Deniyor ki bugün Türk devleti ile ABD karşı karşıya gelmiştir, ABD Erdoğanı devirmeye çalışmaktadır, dolayısıyla onu savunmak gerekir. Hayır, ABD Türkiyeyi teslim almaya çalışmaktadır ve en zayıf yerinden saldırmaktadır. Delik deşik olmuş ve içinde istihbarat örgütlerinin cirit attığı bir devlet, boğazına kadar suça batmış ve dolayısıyla her türlü şantaja açık bir hükümet ve başkan, halkın en diri unsurlarını yitirmiş bir iktidar. Tabii ki buradan saldıracak.

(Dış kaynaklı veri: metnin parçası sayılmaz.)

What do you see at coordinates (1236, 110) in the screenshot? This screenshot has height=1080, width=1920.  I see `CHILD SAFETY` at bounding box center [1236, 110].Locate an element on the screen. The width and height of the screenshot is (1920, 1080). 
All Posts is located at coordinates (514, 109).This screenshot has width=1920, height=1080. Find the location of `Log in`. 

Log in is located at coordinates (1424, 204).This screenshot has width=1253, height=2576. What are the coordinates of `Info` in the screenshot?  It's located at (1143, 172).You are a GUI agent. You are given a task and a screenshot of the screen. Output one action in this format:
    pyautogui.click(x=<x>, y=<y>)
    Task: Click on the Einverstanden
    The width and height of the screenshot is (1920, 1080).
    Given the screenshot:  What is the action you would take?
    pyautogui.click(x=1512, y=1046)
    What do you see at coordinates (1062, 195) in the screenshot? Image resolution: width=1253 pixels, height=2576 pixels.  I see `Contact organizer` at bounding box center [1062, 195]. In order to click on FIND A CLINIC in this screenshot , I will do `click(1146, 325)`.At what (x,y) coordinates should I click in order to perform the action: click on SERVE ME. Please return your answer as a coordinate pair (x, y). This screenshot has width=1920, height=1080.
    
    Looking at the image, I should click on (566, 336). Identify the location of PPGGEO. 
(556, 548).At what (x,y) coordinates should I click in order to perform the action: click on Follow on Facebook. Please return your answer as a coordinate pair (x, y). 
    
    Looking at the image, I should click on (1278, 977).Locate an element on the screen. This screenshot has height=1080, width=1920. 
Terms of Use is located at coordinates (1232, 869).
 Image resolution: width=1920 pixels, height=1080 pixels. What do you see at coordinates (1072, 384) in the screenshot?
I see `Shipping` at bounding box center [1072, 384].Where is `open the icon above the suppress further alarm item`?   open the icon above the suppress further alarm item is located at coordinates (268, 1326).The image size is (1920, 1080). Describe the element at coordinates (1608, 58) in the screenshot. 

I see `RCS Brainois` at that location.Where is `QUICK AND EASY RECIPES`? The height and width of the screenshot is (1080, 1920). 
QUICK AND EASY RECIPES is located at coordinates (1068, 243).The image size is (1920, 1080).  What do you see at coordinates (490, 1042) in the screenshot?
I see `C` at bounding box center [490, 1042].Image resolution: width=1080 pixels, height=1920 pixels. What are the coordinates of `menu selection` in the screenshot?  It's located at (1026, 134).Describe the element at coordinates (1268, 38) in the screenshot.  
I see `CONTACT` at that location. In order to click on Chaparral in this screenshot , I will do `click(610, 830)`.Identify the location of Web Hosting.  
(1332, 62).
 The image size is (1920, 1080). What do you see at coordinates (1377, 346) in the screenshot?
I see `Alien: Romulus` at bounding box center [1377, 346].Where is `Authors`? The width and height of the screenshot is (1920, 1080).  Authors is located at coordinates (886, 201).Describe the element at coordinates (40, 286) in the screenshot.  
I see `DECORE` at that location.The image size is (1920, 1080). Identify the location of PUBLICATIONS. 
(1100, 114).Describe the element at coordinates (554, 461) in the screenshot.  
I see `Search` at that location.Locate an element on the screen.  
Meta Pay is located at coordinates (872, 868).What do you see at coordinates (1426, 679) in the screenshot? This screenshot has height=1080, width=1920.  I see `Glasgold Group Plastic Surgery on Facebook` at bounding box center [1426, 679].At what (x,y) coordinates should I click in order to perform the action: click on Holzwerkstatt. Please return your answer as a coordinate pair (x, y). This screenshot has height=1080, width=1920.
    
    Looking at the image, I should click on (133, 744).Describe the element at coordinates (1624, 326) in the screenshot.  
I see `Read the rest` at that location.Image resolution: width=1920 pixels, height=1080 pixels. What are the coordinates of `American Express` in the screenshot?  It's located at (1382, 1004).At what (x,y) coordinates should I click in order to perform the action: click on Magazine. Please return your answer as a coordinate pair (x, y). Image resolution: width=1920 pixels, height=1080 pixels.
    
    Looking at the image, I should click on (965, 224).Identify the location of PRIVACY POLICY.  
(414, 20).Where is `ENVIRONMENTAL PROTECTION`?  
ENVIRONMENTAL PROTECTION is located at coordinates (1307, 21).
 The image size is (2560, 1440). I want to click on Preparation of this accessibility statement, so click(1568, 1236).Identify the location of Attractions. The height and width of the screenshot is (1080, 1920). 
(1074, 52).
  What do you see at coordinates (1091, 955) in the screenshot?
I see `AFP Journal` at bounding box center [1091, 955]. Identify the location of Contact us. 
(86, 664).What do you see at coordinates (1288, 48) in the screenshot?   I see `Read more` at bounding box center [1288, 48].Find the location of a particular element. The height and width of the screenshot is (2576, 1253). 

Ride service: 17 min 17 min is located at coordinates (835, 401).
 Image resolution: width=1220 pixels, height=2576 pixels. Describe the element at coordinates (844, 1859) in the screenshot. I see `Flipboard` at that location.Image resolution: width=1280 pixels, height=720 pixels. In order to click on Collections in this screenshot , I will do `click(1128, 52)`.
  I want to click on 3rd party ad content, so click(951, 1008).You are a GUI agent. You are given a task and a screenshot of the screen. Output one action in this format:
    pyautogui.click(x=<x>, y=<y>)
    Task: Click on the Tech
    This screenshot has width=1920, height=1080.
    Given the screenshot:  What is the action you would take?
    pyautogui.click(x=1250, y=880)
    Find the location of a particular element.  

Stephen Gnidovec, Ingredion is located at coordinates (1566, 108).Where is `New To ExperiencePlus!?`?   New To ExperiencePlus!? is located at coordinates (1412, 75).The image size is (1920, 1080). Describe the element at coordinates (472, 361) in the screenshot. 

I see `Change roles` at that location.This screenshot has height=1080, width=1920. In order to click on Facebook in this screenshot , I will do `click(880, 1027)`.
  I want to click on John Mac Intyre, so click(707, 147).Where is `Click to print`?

Peki, bu zayıf nokta nasıl güçlendirilecek? Mustafa Kemal, Lenin ve Mao nasıl güçlendirdiyse öyle… Vatan savaşı böyle verilir.

Emekçi siyaseti yapma iddiasında olanlar nasıl bir strateji izlemelidirler? Devlete ilişkin hayaller yaymak ve devleti yönetenlere mevzi biçmek mi, yoksa halk hareketine önderlik edecek ve emperyalist müdahalelere tavizsiz biçimde göğüs gerecek devrimci bir odağı yaratmaya çalışmak mı? Seçimimiz, sınıfımızı ve konumumuzu da belirler.

Dünyada da durum böyle. Son 25 yıla baktığımızda halkını kaybetmiş devletlerin (veya halkı öndersiz kalmış ülkelerin) direnemediğini görüyoruz. 1990lara gelirken yozlaşmış ve çürümüş olan Sovyet devletinden başlayabiliriz saymaya…

Dönelim başa… Devletlerin bağımsızlık akımının güçlenebilmesi de, ulusların kurtuluş akımının emperyalizmin yedeği olmaktan çıkıp anti-emperyalist bir akım olabilmesi de, emekçilerin devrim akımının gelişmesine bağlıdır.

Birincil özne budur. Körü körüne sosyalist olduğumuz için böyle söylemiyoruz; böyle olduğu için sosyalistiz hâlâ…

Zor bir dönemden geçiyor insanlık; umutsuzluklar ve sapmalar normal. Ama emin olun 1917den veya 1919dan daha olumsuz değildir durum.